Já há muito que se afirma que o perfeccionismo é uma conduta defensiva, a relação com uma ideia imaginária ao mesmo tempo cruel, ineficaz e excessiva.
O perfeccionismo na criação literária é uma receita para a paralisia e o constrangimento, para um relacionamento obra-autor-meio literário submisso e humilhante. O perfeccionismo, no fim das contas, não sabe o que quer. É a hipnose exercida pela miragem. Um sintoma neurótico.
Cumpre, contudo, desenhar uma diferença. Se o perfeccionismo é um obstáculo ao fazer criativo, há, sem dúvida, uma inquietação artística que precisa permanecer.
A esta inquietação, podemos dar o nome de iteração. Do Houaiss, “processo de resolução de uma equação mediante operações em que sucessivamente o objeto de cada uma é o resultado da que a precede”. A iteração é, em outras palavras, uma insistência benigna, uma investigação vertical.
A iteração não se contenta com a primeira versão. Com o primeiro sentido, a primeira solução de qualquer problema. Ela insiste. Ela quer entender. Aborda o problema por todos os seus ângulos. Encontra outros depois de uma noite bem dormida. Deixa que o corpo todo se ocupe de uma matéria, impregna-se com sua complexidade. Faz perguntas e mais perguntas às primeiras.

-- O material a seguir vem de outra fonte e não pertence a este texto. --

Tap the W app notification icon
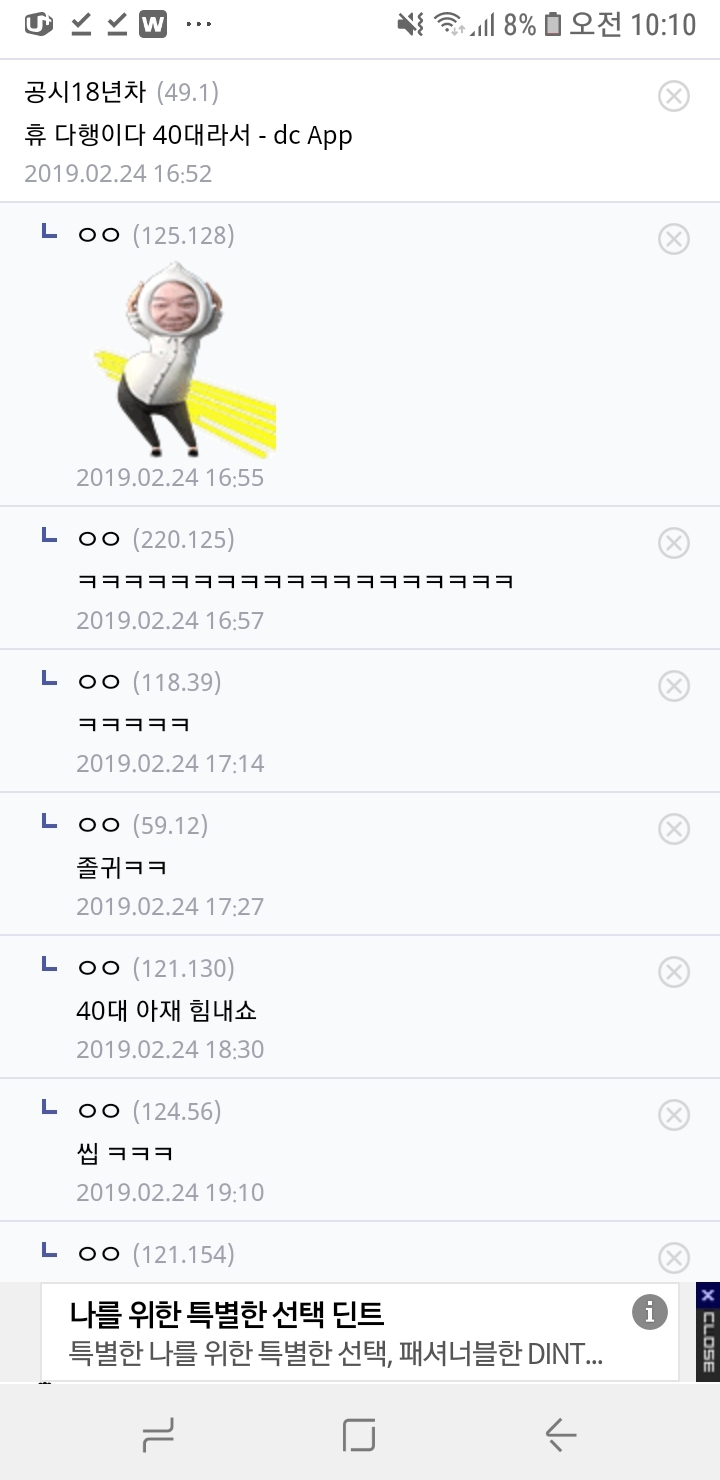The width and height of the screenshot is (720, 1480). point(153,25)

A iteração é diferente do perfeccionismo, porque não trata de miragens. O perfeccionista sonha com a escultura perfeita. A iteração tem o cinzel e o martelo nas mãos. O perfeccionismo devaneia com o dia em que tudo estará concluído. A iteração não perde tempo com isso e tem os olhos no presente.

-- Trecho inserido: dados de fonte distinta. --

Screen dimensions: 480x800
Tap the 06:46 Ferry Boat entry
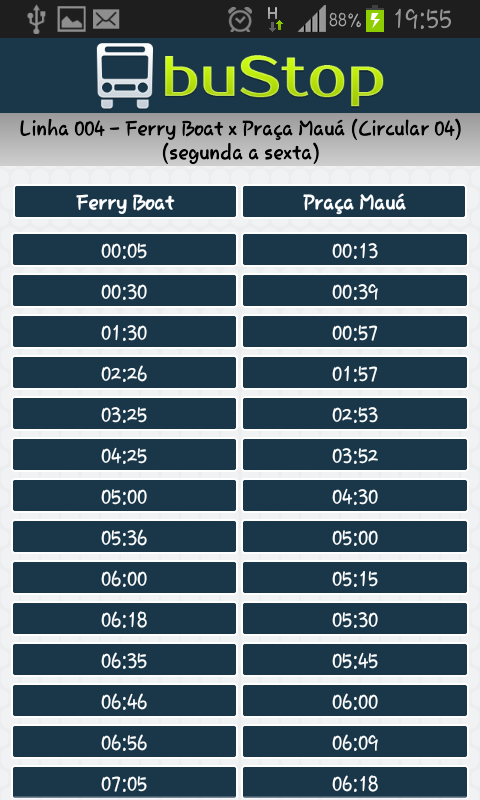(x=124, y=700)
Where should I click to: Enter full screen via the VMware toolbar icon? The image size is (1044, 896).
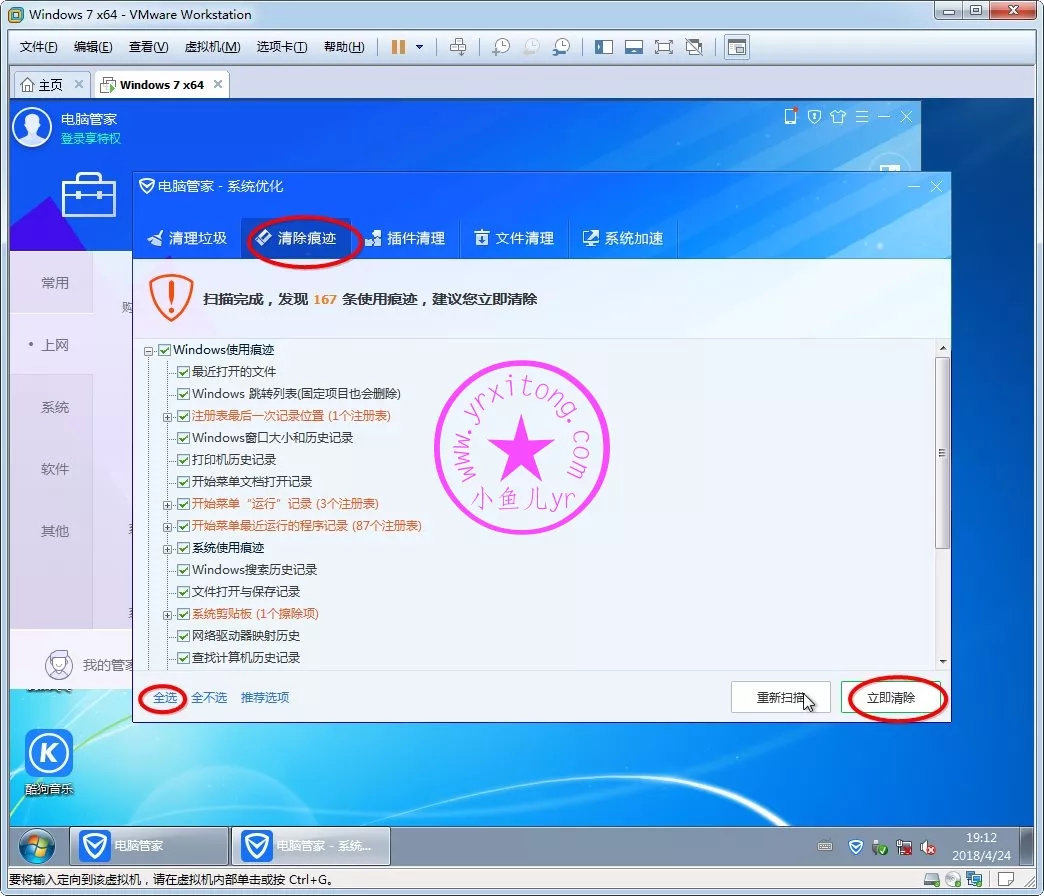coord(665,46)
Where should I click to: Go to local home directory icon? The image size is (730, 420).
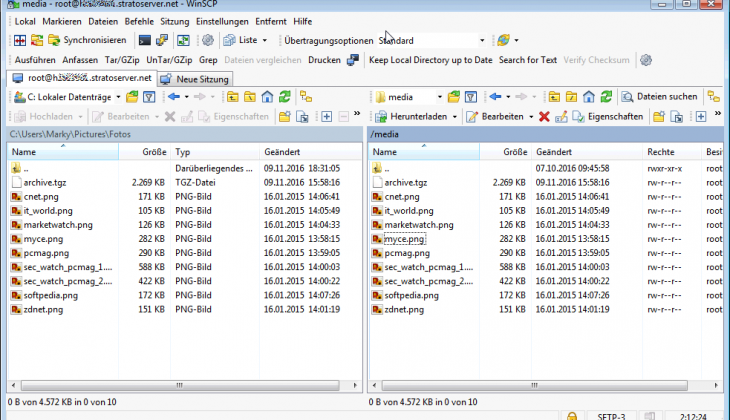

O perfeccionismo busca a iluminação; a iteração vai lavar os pratos.
A insistência do trabalho abdicou há muito das miragens. Ela transforma a ansiedade numa curiosidade. É a postura de Miró descrita no ensaio de João Cabral, um “saber-não-chegar”.
Para isso, precisamos abdicar da perfeição. Precisamos de prazer, de uma inquietação calma. É por isso que a iteração combina tão bem com o conceito de wabi-sabi asiático, sua aspereza, sua simplicidade, sua modéstia e austeridade.
Marcas de chuva, marcas do uso, a irregularidade das rochas, a madeira escurecida pela água – tudo isso carrega uma serenidade alheia às obsessões plásticas dos liftings, implantes e aberrações de uma arte de inteligência artificial, da obsessão pela juventude que é ela própria decadente.
Não há pressa. Temos todo o tempo do mundo. Na gramática universal, o tempo é infinito. A única coisa para a qual sempre faltará tempo é na ilusão de viver nos medos e expectativas de um futuro inalcançável, de uma quimera cheia de patas.